● **GIVEN EXERCISE A**:
Rewrite the tar manual excerpt from "will place the" to "the current directory.", putting "tarball" wherever "archive" appears.
● **GIVEN EXERCISE B**:
Translate this sentence from the tar manual excerpt into German: "This option is especially useful when you have several widely separated files that you want to store in the same archive."

● **EXTRACT**:
▼

Section 6.10.1 Changing the Working Directory in the GNU manual for tar describes the -C option like this,

To change the working directory in the middle of a list of file names, either on the command line or in a file specified using ‘--files-from’ (‘-T’), use ‘--directory’ (‘-C’). This will change the working directory to the specified directory after that point in the list.

‘--directory=directory’
‘-C directory’

Changes the working directory in the middle of a command line.

For example,

$ tar -c -f jams.tar grape prune -C food cherry

will place the files ‘grape’ and ‘prune’ from the current directory into the archive ‘jams.tar’, followed by the file ‘cherry’ from the directory ‘food’. This option is especially useful when you have several widely separated files that you want to store in the same archive.

Note that the file ‘cherry’ is recorded in the archive under the precise name ‘cherry’, not ‘food/cherry’. Thus, the archive will contain three files that all appear to have come from the same directory; if the archive is extracted with plain ‘tar --extract’, all three files will be written in the current directory.

▲

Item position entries
▼

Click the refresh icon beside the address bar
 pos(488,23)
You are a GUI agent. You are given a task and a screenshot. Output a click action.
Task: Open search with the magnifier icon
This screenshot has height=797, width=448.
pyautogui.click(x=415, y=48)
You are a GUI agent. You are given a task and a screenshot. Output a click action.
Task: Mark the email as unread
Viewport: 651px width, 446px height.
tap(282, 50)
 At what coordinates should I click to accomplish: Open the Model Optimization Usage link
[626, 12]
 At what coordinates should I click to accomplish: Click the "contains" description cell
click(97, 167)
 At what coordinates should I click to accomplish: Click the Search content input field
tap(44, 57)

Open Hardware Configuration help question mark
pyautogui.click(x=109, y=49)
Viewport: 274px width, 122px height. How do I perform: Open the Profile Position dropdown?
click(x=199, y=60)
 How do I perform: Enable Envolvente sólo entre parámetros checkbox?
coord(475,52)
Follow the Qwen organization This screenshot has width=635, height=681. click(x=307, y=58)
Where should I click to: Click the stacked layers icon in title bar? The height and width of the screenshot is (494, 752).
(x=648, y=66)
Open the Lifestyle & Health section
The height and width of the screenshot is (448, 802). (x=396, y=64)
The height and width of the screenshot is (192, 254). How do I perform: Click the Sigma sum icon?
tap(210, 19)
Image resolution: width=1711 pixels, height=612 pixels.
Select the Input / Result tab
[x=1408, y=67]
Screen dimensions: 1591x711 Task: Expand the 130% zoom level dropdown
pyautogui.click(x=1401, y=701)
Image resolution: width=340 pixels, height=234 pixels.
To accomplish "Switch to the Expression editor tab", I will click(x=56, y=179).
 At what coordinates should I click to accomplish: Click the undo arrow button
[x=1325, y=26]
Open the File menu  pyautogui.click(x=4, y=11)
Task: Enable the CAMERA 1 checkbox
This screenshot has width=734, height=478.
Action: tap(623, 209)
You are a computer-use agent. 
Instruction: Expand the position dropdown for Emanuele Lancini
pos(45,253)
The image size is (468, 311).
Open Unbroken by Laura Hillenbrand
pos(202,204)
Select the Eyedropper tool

▲

● **TASK RESULT A**:
will place the files ‘grape’ and ‘prune’ from the current directory into the tarball ‘jams.tar’, followed by the file ‘cherry’ from the directory ‘food’. This option is especially useful when you have several widely separated files that you want to store in the same tarball.

Note that the file ‘cherry’ is recorded in the tarball under the precise name ‘cherry’, not ‘food/cherry’. Thus, the tarball will contain three files that all appear to have come from the same directory; if the tarball is extracted with plain ‘tar --extract’, all three files will be written in the current directory.

● **TASK RESULT B**:
Diese Option ist besonders nützlich, wenn Sie mehrere weit voneinander entfernte Dateien haben, die Sie im selben Archiv speichern möchten.